§ **Consigne 1**: Reproduisez à l'identique le passage du compte rendu de la rencontre au lycée qui va de « Des dates : 11 » jusqu'à « pensant quand même. ».
§ **Consigne 2**: Relevez tous les prénoms de personnes cités dans le compte rendu de la rencontre au lycée, sans tenir compte du nom de l'établissement.
§ **Consigne 3**: D'après le compte rendu de la rencontre au lycée, à quel âge Cécile a-t-elle disparu ?

Le vendredi 22 Mars 2019, les élèves de 1ère STI2D et de Terminale ES du Lycée Léonard de Vinci à Levallois-Perret prêtent une oreille très attentive à deux témoins particulièrement captivants :
Michel Catalano, accompagné de sa fille Marianne, dirigeant de l’imprimerie où, le 09 janvier 2015, viennent mourir les deux frères terroristes qui, deux jours auparavant, ont tué onze personnes dans les locaux de la rédaction de Charlie-Hebdo puis le policier Ahmed Merabet dans le XIème arrondissement de Paris.
Catherine Vannier, la maman de Cécile, disparue à l’âge de dix-sept ans, lors de l’attentat du Caire le 22 Février 2009, alors qu’elle était élève de Terminale S dans ce lycée. C’est dire combien cette rencontre est importante !
Des dates : 11 septembre et 07 janvier
Michel Catalano se lance dans son témoignage, devant une assemblée d’élèves et professeurs concentrés et concernés :
« Le 11 septembre 2001, j’ai créé mon entreprise, une imprimerie. Je constatais que le monde changeait, je n’imaginais pas que les bouleversements seraient aussi importants …
Le 07 janvier 2015 c’était mon anniversaire et celui de mon père. Le 08 janvier, j’étais en retard au bureau j’avais oublié mon téléphone ce jour-là. Les deux terroristes étaient en cavale dans les environs de mon entreprise, mais ce matin-là aucun gendarme n’était présent sur les routes : je me suis dit que je ne risquais rien, tout en y pensant quand même.
J’étais dans mon entreprise avec Lilian, mon employé, l’interphone a sonné : je pensais que c’était un commercial mais ne le voyant pas arriver, je me suis inquiété. J’ai vu deux hommes armés. Je me suis dit : « impossible ! ce ne sont pas eux ! » Mais si ! c’était les terroristes de Charlie Hebdo, j’ai dit à mon employé d’aller se cacher et j’ai avancé vers la porte où les deux hommes arrivaient, et moi j’avais la certitude de mourir. Ils ne m’ont pas tué et leur première question a été « vous nous reconnaissez ? », et j’ai répondu que oui. J’ai dialogué avec eux et j’ai appelé les gendarmes à leur demande. Ils m’ont confirmé vouloir tuer un maximum de personnes et mourir ensuite.
Marianne au lycée
Michel donne la parole à sa fille Marianne qui a appris la nouvelle de la séquestration de son père alors qu’elle était en classe de B.T.S. au lycée :
« J’ai eu l’information par les réseaux sociaux alors que j’étais en cours. J’ai appelé ma mère, qui m’a confirmé : oui c’est chez nous ! Je suis sortie de la salle de classe, j’étais en larmes. J’ai été mise à part de ma classe et j’ai vu une psychologue dans mon lycée mais je ne pouvais pas rentrer chez moi alors que je le voulais. Les gendarmes sont finalement venus me chercher et m’ont fait porter un gilet par balles (ils pensaient que mon père était l’imprimeur de Charlie Hebdo et qu’ils nous visaient), ils m’ont couvert la tête en arrivant devant chez moi car il y avait une horde de journalistes qui y campaient. Ceux-ci nous ont harcelés, moi et ma famille, par téléphone.

§ **Données fournies**:

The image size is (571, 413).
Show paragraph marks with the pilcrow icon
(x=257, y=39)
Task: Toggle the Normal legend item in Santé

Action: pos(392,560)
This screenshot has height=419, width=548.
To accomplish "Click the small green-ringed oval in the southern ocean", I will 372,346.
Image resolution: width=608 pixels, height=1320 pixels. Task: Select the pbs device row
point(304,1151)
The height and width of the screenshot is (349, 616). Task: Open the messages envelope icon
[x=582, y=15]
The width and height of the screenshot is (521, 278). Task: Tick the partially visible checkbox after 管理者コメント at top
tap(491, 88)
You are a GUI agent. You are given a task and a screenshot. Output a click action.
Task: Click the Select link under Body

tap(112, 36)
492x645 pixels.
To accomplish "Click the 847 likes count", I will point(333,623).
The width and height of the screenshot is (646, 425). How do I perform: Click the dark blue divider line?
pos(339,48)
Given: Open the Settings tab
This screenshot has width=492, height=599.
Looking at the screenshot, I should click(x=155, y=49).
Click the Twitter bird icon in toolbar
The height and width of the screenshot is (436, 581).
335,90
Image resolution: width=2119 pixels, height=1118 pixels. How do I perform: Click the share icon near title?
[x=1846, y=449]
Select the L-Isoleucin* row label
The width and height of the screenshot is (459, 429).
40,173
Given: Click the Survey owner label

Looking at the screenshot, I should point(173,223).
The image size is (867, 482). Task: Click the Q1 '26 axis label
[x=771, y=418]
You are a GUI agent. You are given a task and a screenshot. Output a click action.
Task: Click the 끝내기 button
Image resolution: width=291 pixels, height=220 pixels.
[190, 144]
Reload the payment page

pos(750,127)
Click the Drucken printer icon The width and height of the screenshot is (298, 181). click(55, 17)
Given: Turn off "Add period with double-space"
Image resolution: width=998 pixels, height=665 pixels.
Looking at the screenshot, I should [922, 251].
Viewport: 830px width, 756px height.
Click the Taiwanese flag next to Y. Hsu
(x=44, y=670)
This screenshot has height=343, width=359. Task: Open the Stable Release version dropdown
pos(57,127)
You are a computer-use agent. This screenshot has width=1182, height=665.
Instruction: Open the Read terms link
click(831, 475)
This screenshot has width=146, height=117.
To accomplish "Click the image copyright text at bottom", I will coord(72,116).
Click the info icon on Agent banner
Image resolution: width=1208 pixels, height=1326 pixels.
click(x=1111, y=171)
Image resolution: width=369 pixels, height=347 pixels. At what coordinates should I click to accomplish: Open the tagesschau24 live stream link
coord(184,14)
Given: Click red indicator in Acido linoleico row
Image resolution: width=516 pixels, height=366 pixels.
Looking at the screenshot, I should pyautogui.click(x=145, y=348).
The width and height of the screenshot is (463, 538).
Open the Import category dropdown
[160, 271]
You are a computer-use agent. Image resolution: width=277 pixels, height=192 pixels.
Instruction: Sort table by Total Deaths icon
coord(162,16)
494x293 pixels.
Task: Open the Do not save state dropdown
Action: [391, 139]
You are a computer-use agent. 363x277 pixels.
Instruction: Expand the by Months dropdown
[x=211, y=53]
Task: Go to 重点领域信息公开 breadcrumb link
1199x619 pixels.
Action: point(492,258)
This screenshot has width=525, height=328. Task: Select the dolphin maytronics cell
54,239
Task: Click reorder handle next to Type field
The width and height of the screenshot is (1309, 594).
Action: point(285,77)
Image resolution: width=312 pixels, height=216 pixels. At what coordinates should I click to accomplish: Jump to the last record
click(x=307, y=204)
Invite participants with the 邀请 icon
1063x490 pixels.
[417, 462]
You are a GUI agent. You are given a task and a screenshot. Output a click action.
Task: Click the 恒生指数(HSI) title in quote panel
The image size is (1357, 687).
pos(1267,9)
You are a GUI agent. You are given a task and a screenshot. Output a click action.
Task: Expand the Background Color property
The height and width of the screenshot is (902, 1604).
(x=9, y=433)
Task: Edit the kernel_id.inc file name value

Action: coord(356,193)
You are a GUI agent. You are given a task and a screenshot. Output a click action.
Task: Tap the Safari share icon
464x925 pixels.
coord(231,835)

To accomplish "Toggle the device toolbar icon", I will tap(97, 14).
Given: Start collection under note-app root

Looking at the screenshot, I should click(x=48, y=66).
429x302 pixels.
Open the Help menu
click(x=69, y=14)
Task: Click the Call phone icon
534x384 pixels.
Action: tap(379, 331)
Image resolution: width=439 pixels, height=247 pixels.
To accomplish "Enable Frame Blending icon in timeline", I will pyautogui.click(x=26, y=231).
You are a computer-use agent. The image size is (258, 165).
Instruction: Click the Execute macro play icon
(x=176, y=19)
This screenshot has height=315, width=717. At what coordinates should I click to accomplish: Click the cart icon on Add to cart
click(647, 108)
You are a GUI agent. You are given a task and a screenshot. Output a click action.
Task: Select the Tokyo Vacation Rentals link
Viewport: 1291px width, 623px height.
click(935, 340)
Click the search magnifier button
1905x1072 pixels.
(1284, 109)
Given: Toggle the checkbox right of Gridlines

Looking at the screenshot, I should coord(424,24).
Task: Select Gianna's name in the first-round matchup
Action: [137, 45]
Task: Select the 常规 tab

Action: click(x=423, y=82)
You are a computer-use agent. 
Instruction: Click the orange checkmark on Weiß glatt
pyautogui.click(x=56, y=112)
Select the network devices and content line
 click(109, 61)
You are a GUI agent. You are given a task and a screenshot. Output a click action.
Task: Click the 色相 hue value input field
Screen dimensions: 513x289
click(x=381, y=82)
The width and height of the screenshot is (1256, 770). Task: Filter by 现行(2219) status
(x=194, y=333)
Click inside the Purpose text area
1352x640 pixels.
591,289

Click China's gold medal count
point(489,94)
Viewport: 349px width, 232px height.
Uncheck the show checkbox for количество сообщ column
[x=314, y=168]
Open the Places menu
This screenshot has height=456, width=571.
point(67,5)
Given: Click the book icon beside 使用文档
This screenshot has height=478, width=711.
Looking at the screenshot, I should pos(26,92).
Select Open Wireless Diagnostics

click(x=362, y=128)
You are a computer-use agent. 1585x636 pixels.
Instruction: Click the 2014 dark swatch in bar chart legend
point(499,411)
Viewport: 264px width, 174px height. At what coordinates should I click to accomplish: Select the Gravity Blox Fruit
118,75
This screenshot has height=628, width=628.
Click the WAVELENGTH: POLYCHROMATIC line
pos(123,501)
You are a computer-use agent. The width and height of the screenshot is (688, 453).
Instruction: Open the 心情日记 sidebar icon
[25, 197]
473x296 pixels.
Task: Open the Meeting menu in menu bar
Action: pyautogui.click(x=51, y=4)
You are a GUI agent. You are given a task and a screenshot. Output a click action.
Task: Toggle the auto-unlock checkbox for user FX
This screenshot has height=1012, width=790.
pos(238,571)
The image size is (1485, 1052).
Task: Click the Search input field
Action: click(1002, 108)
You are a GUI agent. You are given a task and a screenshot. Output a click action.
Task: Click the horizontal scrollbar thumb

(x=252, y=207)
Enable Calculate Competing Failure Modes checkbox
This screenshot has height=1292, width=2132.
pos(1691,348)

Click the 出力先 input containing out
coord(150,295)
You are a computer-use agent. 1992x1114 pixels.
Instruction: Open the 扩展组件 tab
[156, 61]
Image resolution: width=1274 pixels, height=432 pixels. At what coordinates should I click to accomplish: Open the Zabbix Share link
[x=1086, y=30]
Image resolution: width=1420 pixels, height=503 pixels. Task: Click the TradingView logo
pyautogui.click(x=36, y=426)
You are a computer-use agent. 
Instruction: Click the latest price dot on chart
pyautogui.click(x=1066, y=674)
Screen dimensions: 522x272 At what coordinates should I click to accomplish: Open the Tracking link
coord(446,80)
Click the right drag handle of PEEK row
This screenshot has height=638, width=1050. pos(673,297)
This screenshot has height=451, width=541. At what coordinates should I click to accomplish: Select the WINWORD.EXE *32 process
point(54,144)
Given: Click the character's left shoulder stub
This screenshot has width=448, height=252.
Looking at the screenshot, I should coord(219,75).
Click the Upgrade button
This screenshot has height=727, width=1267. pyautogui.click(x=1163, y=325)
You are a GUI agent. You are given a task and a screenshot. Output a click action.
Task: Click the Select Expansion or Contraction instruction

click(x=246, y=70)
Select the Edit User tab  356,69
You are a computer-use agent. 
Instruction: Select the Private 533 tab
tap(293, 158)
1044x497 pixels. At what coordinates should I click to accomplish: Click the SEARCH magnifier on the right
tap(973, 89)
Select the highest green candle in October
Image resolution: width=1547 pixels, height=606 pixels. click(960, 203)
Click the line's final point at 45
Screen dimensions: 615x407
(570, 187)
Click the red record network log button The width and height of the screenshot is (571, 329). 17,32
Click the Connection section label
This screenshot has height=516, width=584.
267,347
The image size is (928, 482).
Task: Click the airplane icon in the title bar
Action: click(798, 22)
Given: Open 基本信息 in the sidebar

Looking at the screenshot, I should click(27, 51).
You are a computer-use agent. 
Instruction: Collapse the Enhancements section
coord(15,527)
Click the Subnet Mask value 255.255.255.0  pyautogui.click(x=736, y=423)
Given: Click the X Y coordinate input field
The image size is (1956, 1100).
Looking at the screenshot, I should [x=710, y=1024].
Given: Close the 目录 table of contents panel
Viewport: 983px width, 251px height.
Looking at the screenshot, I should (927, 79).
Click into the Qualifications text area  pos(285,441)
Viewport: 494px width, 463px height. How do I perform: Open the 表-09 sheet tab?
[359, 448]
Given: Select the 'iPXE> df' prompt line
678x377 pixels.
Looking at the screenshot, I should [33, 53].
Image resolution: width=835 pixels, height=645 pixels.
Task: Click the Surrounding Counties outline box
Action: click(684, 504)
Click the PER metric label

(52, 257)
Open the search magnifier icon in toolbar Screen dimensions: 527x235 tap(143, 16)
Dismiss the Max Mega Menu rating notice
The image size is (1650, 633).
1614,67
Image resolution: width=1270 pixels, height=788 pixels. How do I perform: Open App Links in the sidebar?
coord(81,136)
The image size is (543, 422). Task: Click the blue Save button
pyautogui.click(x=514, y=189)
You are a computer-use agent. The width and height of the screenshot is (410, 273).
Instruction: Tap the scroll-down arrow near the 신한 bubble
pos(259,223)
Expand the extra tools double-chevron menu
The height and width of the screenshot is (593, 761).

§ **Réponse attendue 1**:
Des dates : 11 septembre et 07 janvier
Michel Catalano se lance dans son témoignage, devant une assemblée d’élèves et professeurs concentrés et concernés :
« Le 11 septembre 2001, j’ai créé mon entreprise, une imprimerie. Je constatais que le monde changeait, je n’imaginais pas que les bouleversements seraient aussi importants …
Le 07 janvier 2015 c’était mon anniversaire et celui de mon père. Le 08 janvier, j’étais en retard au bureau j’avais oublié mon téléphone ce jour-là. Les deux terroristes étaient en cavale dans les environs de mon entreprise, mais ce matin-là aucun gendarme n’était présent sur les routes : je me suis dit que je ne risquais rien, tout en y pensant quand même.

§ **Réponse attendue 2**: Michel, Marianne, Catherine, Cécile, Ahmed, Lilian

§ **Réponse attendue 3**: À dix-sept ans